There is also the case of Pierre Moscovici, the former French economy minister, who is charged with overseeing the budgets of member states. His hearing comes as France has announced that it will not only fail once again to meet its budget reduction objectives, but that it will do so shamelessly: in the words of Prime Minister Manuel Valls, “we do not ask for Brussels’s permission, but simply communicate our figures.” These words brought a heavy reproach from liberal French MEP Sylvie Goulard, who accused the government of “magical thinking” in a devastating article in the Financial Times.
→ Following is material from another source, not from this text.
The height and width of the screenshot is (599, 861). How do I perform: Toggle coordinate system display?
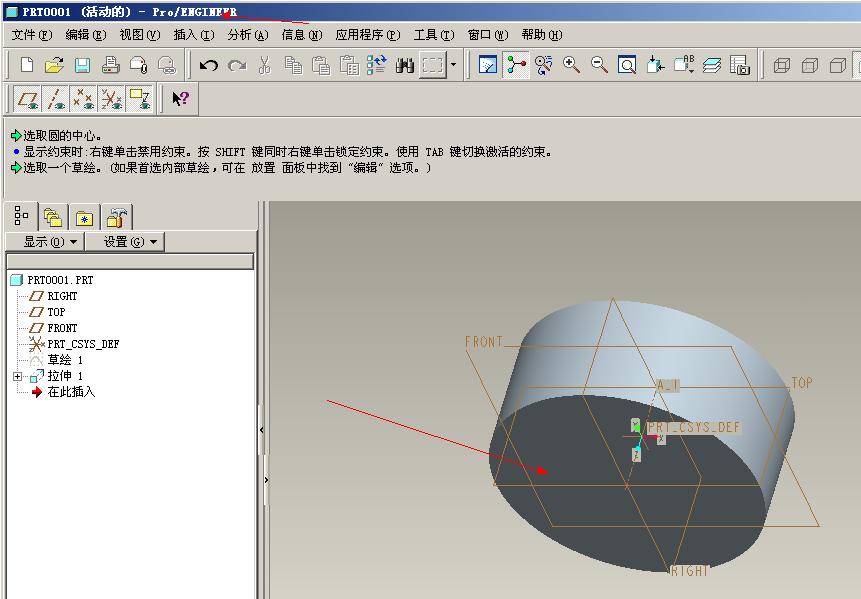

Spanish candidate Miguel Arias-Cañete is under pressure due to his personal links with the oil industry, his regrettable sexist comments during the campaign and his financial interests. The Greens are so unhappy that they’ve launched a campaign on Avaaz that describes him as “a well-known ‘capo’ in the oil industry”.
Other candidates are also certain to pose problems. Greece’s Dimitris Avramopoulos, designated Commissioner for Migration and Home Affairs, comes from a country where immigrants were subject to particularly poor treatment during the crisis. Human rights groups also question whether the Greek Minister for National Defence is really the right person for this job.
The list of doubtful candidates also includes the Hungarian Tibor Navracsics, charged with overseeing education, culture, youth and citizenship, who was named by the hard-right government of Viktor Orbán, which has ceaselessly restricts liberties, reduces fundamental rights and intimidates immigrants since coming to power.
[[For some, like the president of the European Green Party, Philippe Lamberts, these nominations are a bad joke. Others, more twisted, insinuate they amount to a deliberate strategy of Juncker to punish governments for presenting him with such mediocre candidates]] or for trying to meet their own national interests and carve a Commission tailored to their own requirements.
The fundamental problem with the parliamentary hearing process — a very useful mechanism from a democratic point of view — is that it is also very revealing of the unresolved tensions between the Parliament, member states and the European Commission that dominate European political life. On one hand, the European Union is becoming even more parliamentary, by voting in a candidate to the [Commission] presidency following the elections [in May]. But on the other hand, we continue to have a system of separation of powers that makes the European Parliament seem like the United States Congress.
To put it simply, Parliament has named the president of the Commission, but it does not politically support the Commission, which has to win confidence one vote at a time. In return, the Commission is a government without a stable parliamentary majority. As a consequence, those who voted for Juncker will not necessarily vote for his commissioners: European socialists voted for Juncker, but they do not want Arias-Cañete; [the European Peoples’ Party] would do away with Moscovici; and the liberals would vote against Navracsics. Politics within the European Union is one thing, fine, but it’s another for partisanship to reign when it’s a coalition of populists, liberals and socialists who govern. This opens a more complex political situation, which reflects the contradictions of the European political system: we seek consensus and confrontation at the same time. Is it necessary to choose?